TASK REQUIREMENTS:
a) List every software development approach named in the forum thread below on software specifications.
b) According to the forum thread below on software specifications, why is RAD more of a necessity than spec-based development?

DOCUMENT EXCERPT:
[START]

That's a good question. Speaking for myself... I'd settle for some comibined metric of "fewer security bugs" and "fewer unintentional behaviors" (per spec). You could argue about UX and such, but most of the real damage that's caused by defective software is basically about security bugs. The "fewer unintentional behaviors" bit is triciker, but math and precision (about what you want) can help with that. Usually a (mathematical) spec is shorter and more concise than the program implementing it.
The problem is that once you get to defining your specs as programs themselves, they can have bugs, and the closer those specs get to maths, the less the people who actually define the specs in the first place - usually neither programmers nor mathematicians - can understand them, reducing the likelihood that anyone will notice the deviations between the spec and what users actually want.
Additionally, frankly, "reliable software" isn't something that's needed at least 99 times out of 100. Software that more-or-less gets some specific task done is. Those tasks can change from day to day, and generally require a few tries before the person who gave the task is even sure what they want, so RAD is more of a necessity than spec-based development.
Basically, we now have this entire class of information workers, and very few tools to give them that are any better than an Excel spreadsheet for the most part. I don't see the article as trying to give traditional programmers new tools, it's trying to give information workers new tools, and probably traditional programmers will find some of those useful.
> I don't see the article as trying to give traditional programmers new tools, it's trying to give information workers new tools, and probably traditional programmers will find some of those useful.
That puts it much more clearly than I managed. Thanks :)
Eventually though, software has to solve a real problem for a human being, and real problems (and humans) tend to be messy. A spec should model the problem and its solution, and will inevitably be sort of messy as a consequence. I also doubt that any spec survives implementation. Solutions must be adapted as the understanding of a problem and its appropriate solutions grow, and it is almost impossible to gain that understanding without experimentation (partial implementation).
I think the distinction is between agile (we'll start with a vague spec, and flush it out as we go) and waterfall (we'll start with the perfect spec before we start coding). Obviously, there are many points in between.
Nice concise mathematical specs are rare in practice, not because programmers are incapable of expressing such specs (and most probably aren't), but most programming problems are not expressible rigorously via math; they might not even be amenable to much analysis (so called "wicked" problems are common in programming).

[END]

PROVIDED MATERIAL:

[START]

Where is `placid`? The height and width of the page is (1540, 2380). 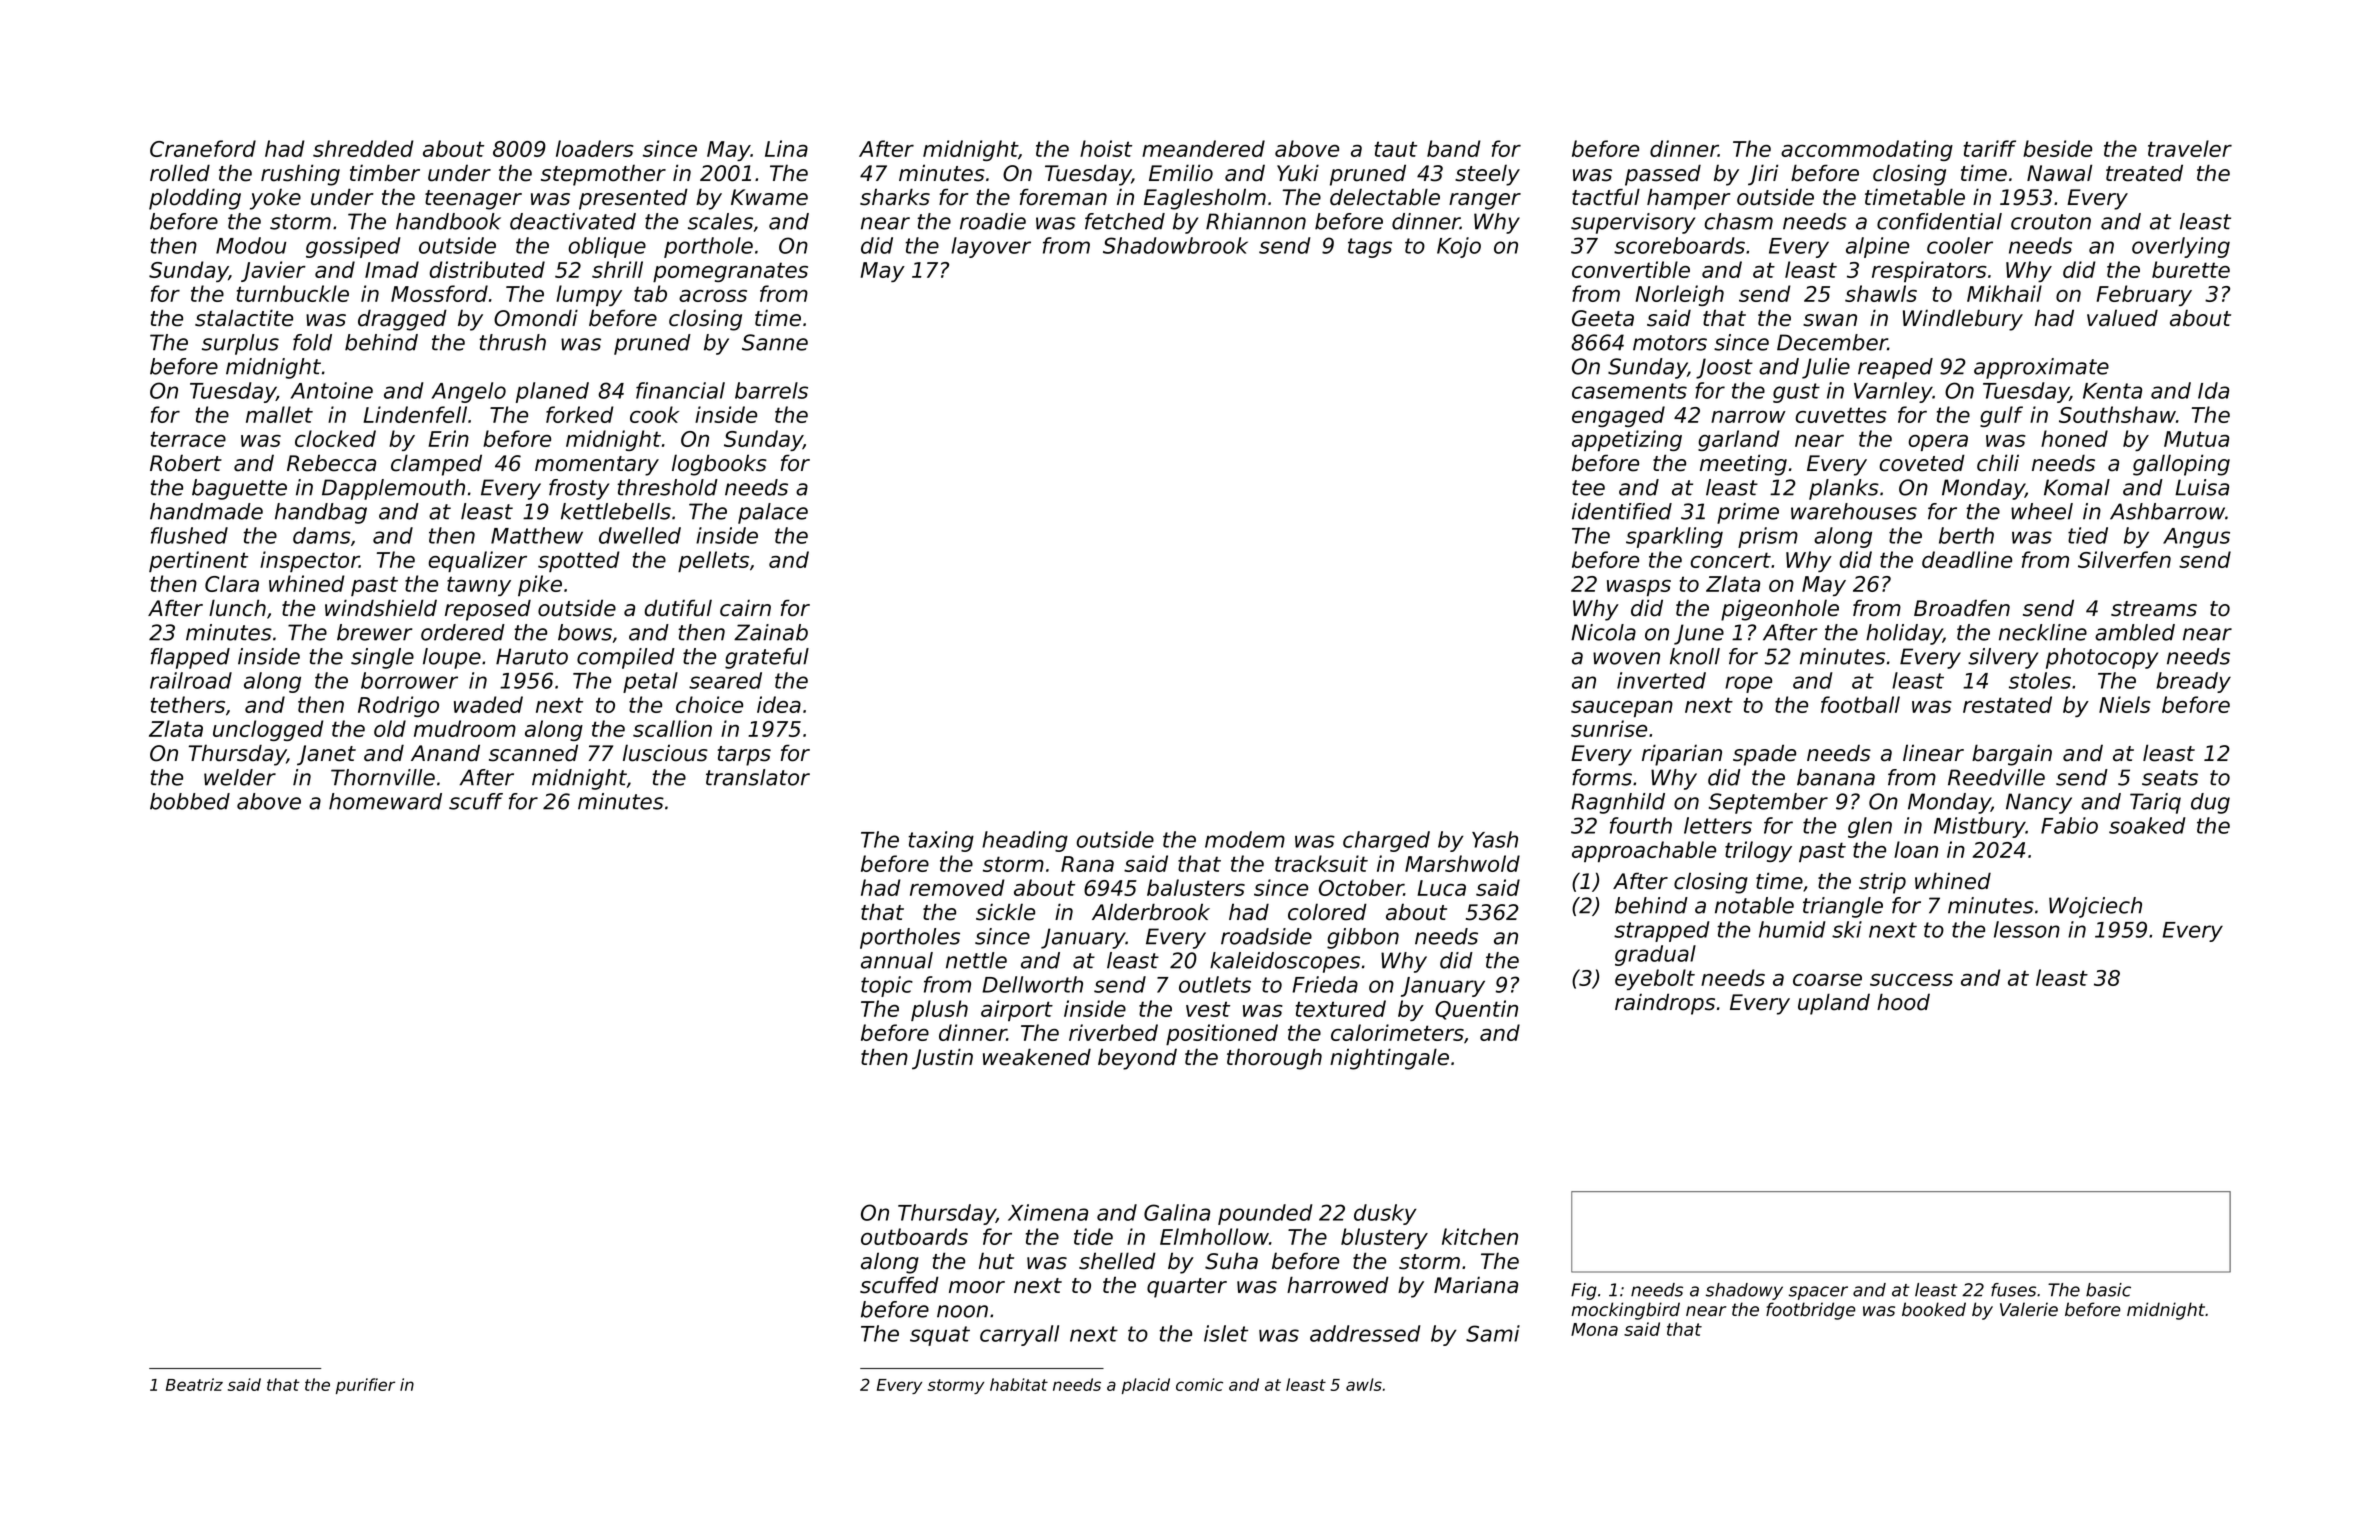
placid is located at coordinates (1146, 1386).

[END]
[START]

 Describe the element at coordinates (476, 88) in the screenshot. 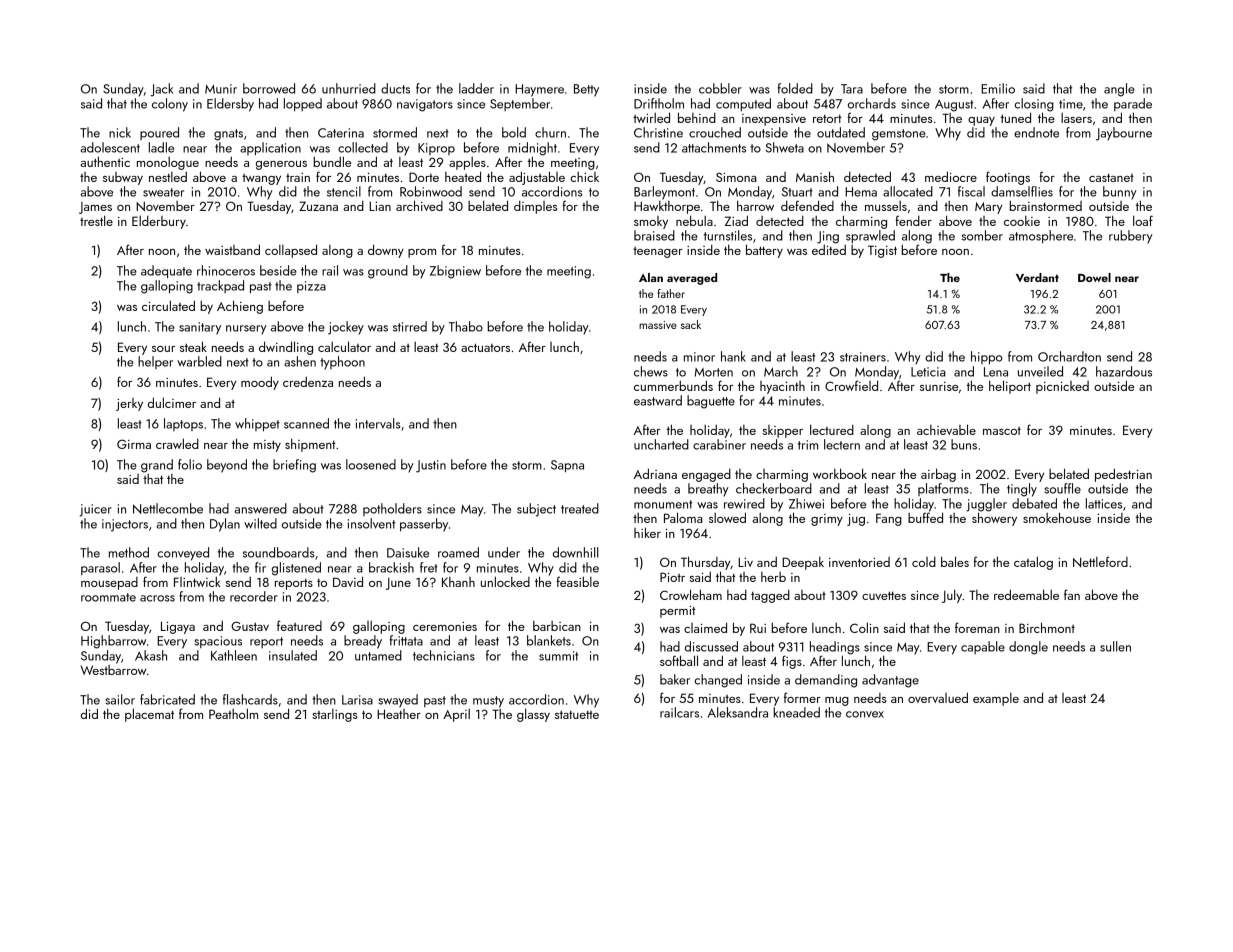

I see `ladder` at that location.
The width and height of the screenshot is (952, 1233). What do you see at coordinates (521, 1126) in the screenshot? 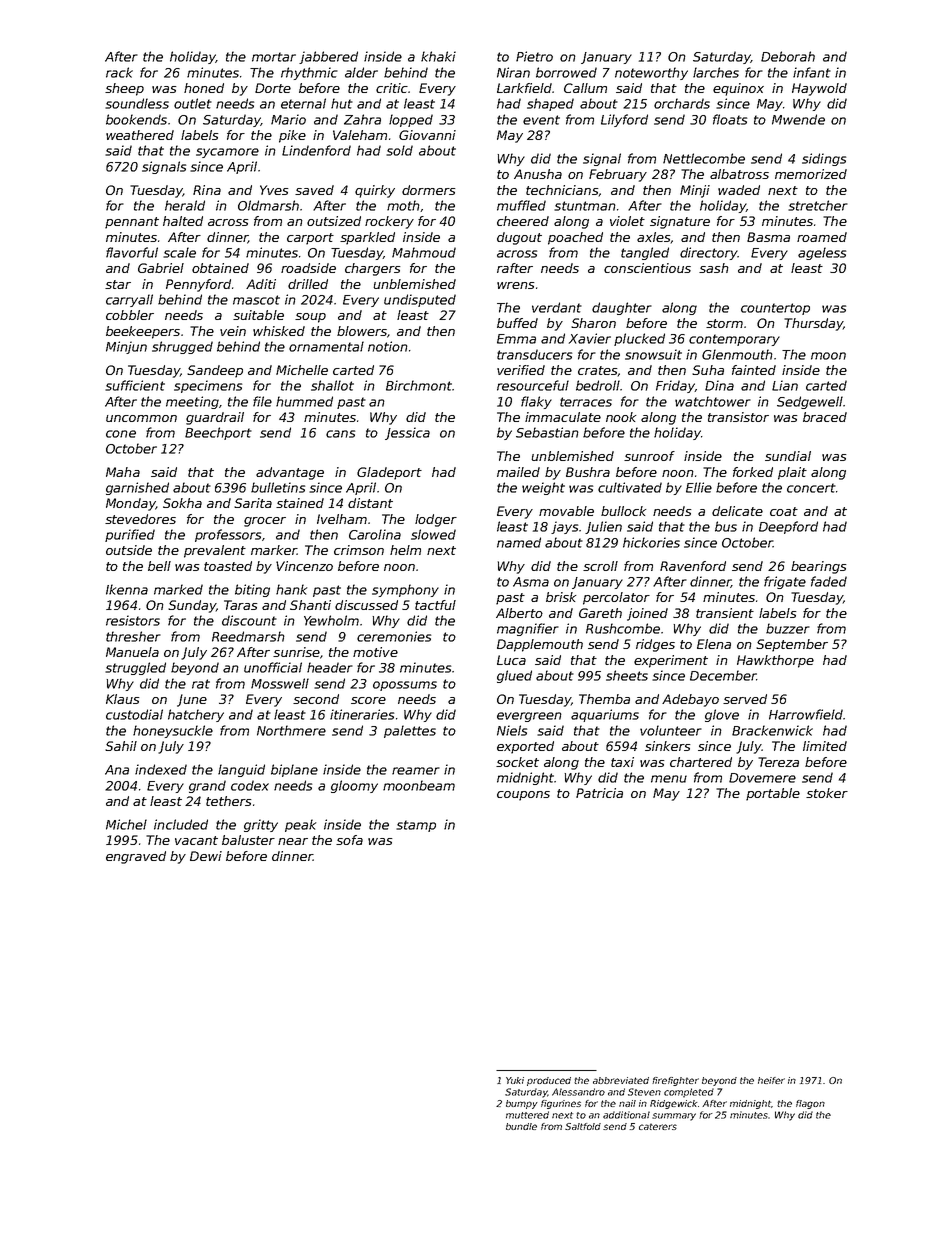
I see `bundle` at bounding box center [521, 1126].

[END]

FINAL RESULTS:
a)
- RAD
- Spec-based development
- Agile
- Waterfall

b) The tasks that software is needed for can change from day to day. They also usually take a few tries before the person who gave the task is even sure what they want.